I removed the following, per Wikipedia policy to avoid self-reference. This seems like the sort of thing that belongs in Wikipedia name space. Skittle 20:06, 2 April 2007 (UTC)

Public records in the scope of Wikipedia itself[edit]

This encyclopedia itself theoretically uses forms of public records in its own right, the user contributions ("contribs") log, article edit histories, and other logs. Although this publicizes pretty much every action that every user and administrator does on Wikipedia, most hold that it is necessary to catch vandalism, maintain order, and make sure that users behave, and is an inherent necessity in having an open-source, freely-editable encyclopedia.

Public Records in the US[edit]

I thought that this article deserved a section about public records in the US (particularly about the differences in accessibility by state), so I added one. Any thoughts from others? Phyrne22 20:30, 20 August 2007 (UTC)

The article seems both deficient and incorrect: There is no mention of First Amendment right to access court records to inspect and to copy, a common law right, which was re-affirmed by the US Supreme Court in Nixon v Warner Communications, Inc (1978). Access to court dockets is listed as governed by the Freedom of Information Act, where in fact it is governed by the First Amendment. —Preceding unsigned comment added by (talk) 09:19, 9 July 2010 (UTC)

Historic Perspective[edit]

The concept of public records is a key concept to democracy and the rule of law. The article in its current form does injustice to the subject. As only one example: It can be argued that absent court records as public records, the Habeas Corpus right, deemed by the late Justice Brennan as "the cornerstone" of the American Constitution, could not be practiced. It would be worthwhile to cover the origins of the concept and its evolutions as the "common law right to access court records - to inspect and to copy", and the significance of the distinct two rights - to inspect and to copy. —Preceding unsigned comment added by (talk) 09:23, 9 July 2010 (UTC)

The definition[edit]

The definition currently given at the top of the article is way too narrow to be accurate, and I feel has been made worse by recent edits.

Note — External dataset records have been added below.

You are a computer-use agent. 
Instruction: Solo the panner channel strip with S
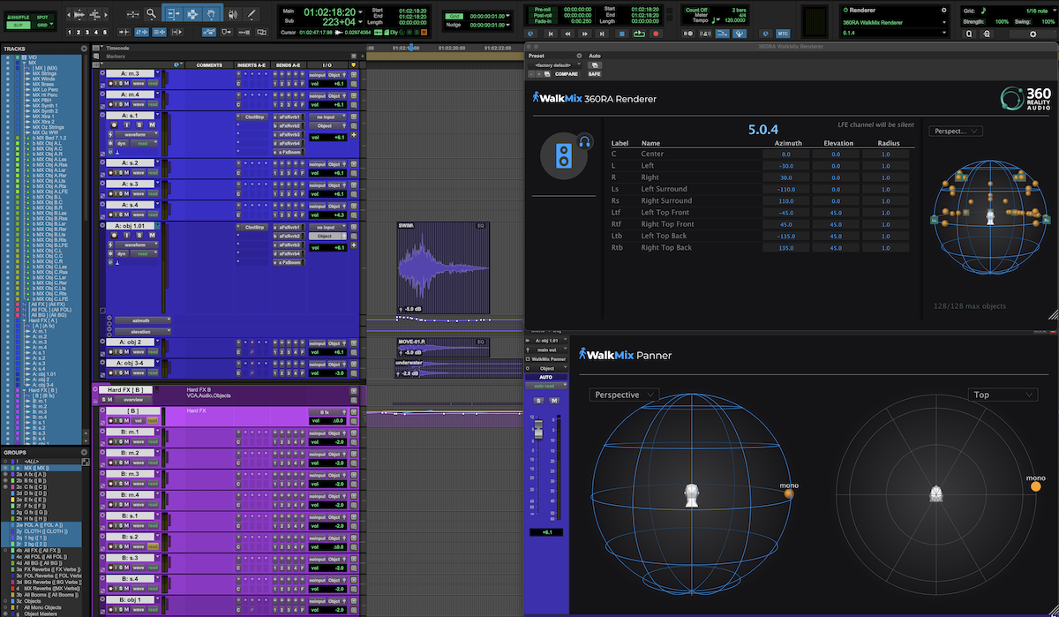pos(540,401)
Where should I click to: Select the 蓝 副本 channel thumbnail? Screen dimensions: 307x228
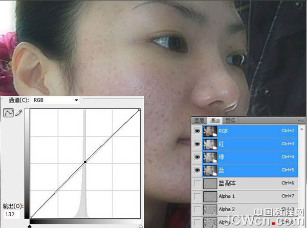(x=210, y=183)
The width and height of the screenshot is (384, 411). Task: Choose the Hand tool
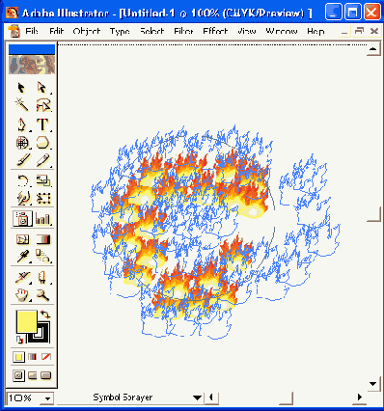click(x=22, y=294)
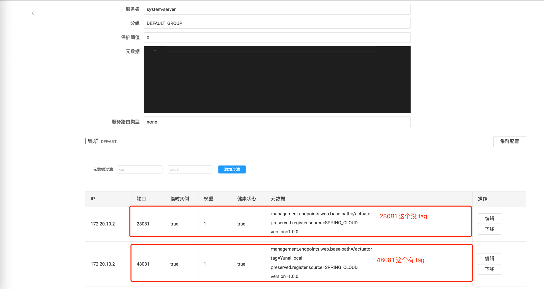Viewport: 544px width, 289px height.
Task: Click the 权重 column header
Action: click(208, 199)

This makes sense as a starting point:

The California Government Code defines public records as, “…any writing containing information relating to the conduct of the public’s business prepared, owned, used or retained by any state or local agency regardless of physical form or characteristic.” For example, public records can include, but are not limited to, papers, books, maps, charts, photographs, audiotapes, videotapes, and information stored on a computer. Source.

Agreed?--Elvey (talk) 06:12, 15 January 2012 (UTC)


Neutrality of controversy sections seems questionable. Author seems to be arguing that data mining is beneficial. (talk) 13:32, 5 November 2012 (UTC)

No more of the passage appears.